Visually, the video does seem to align with episode #1470 of the Joe Rogan Experience, which aired in October 2020 and featured Musk as a guest. However, on closer inspection, the mouth movements of both Musk and Rogan in the video do not appear to match the words being said. We also looked through a transcript of the episode in question and found that no such conversation took place.The audio therefore appears to have been artificially generated through deepfake audio technology, seemingly to capitalise on how clips the Joe Rogan Experience Podcast that feature Musk are often widely shared online.

However, while the source is dubious and made with AI, is the claim about toothpaste made by the video true? A quick search reveals that this is a long-running conspiracy about toothpaste tubes which has been clearly debunked. Instead of being markers for toothpaste ingredients, the coloured blocks are made as part of the tube’s manufacturing and printing process.

This is a well-known and common standard manufacturing practice, and the blocks are known as “colour marks” or “eye marks.” They can be observed not just on toothpaste tubes, but on many other forms of packaging.Eye marks serve as markers for high-speed machinery which folds, cuts, and seals materials to the desired shape and form. The marks indicate when the machine should make those cuts or folds and are typically found at the edge or bottom of packaging.While black is the most common colour for eye marks because it often allows for good contrast and visibility for the machine to read, different eye mark colours are also used – in some instances to provide contrast (e.g., white on black material), or in some cases as inventory reference markers. In all cases, the different coloured  eye marks serve the same purpose and have no relation to the contents of the package.

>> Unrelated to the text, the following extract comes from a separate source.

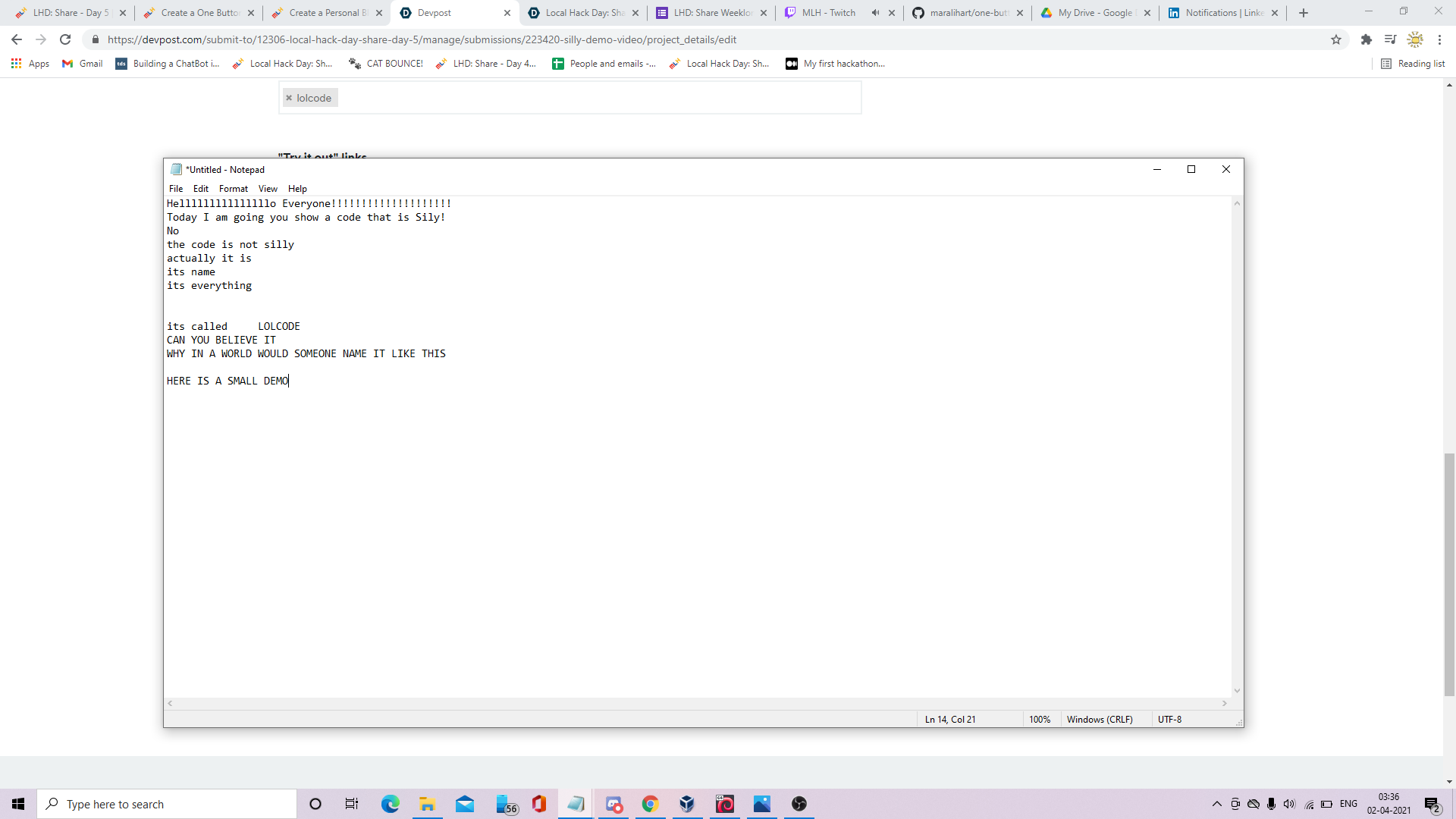The height and width of the screenshot is (819, 1456).
Task: Open File Explorer from taskbar
Action: pos(427,804)
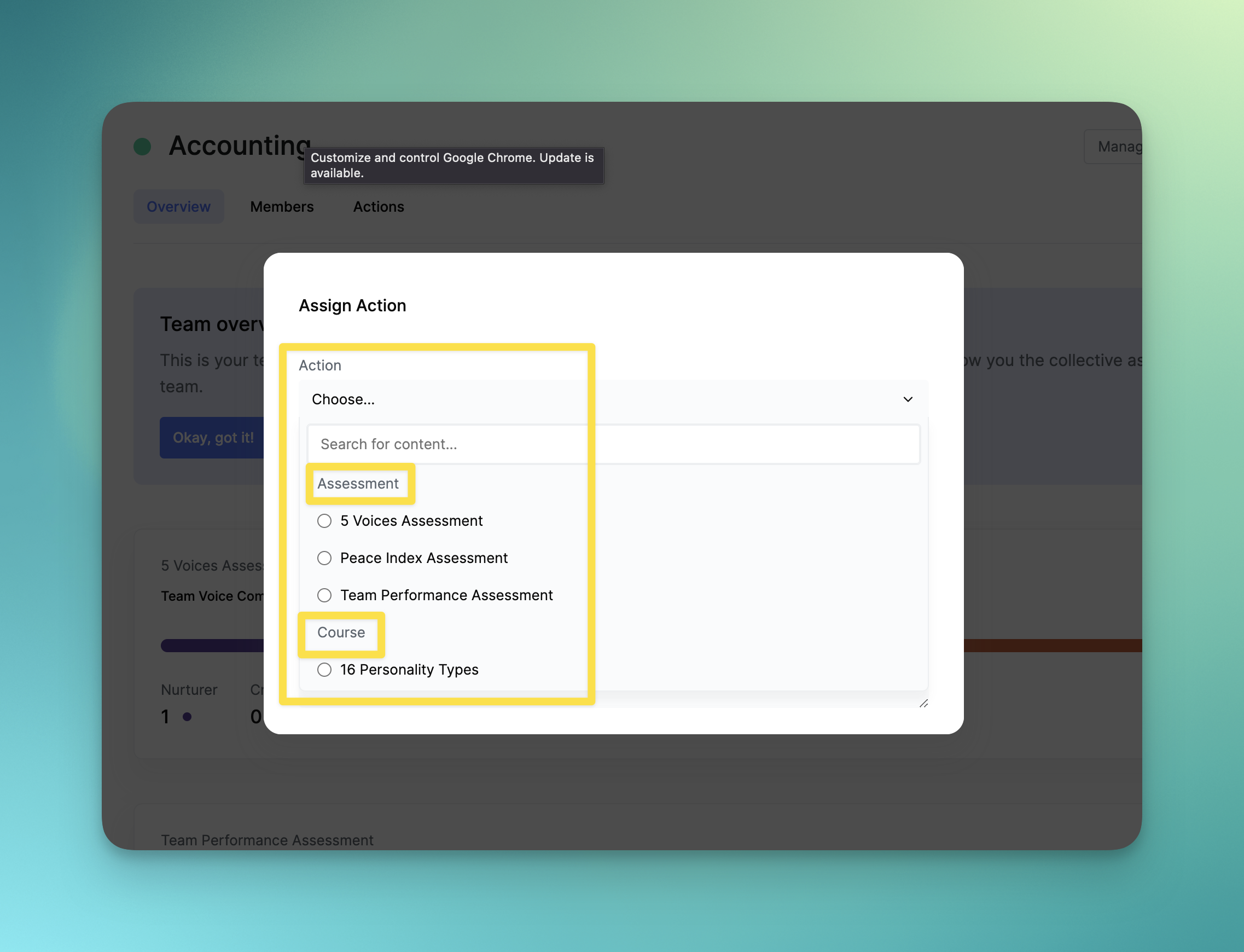Click the chevron on the Action selector

pos(908,399)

Therefore, the claim that toothpaste tube markings can indicate the contents of the toothpaste is false.

The ingredients of toothpaste are almost always readily available on the toothpaste box that the product comes in. The vague categories of “medicine” or “chemicals” made by the claim are not rooted in scientific or medical standards and would not be useful in making an informed choice about which toothpaste to use.

The re-packaging of this old packaging claim using new audio deepfake technology is an interesting example of how certain myths can linger despite being constantly debunked. And, the use of different mediums (for instance, a public figure such as Elon Musk) to transmit these claims are a new and likely recurring challenge when it comes to mis/disinformation on social media.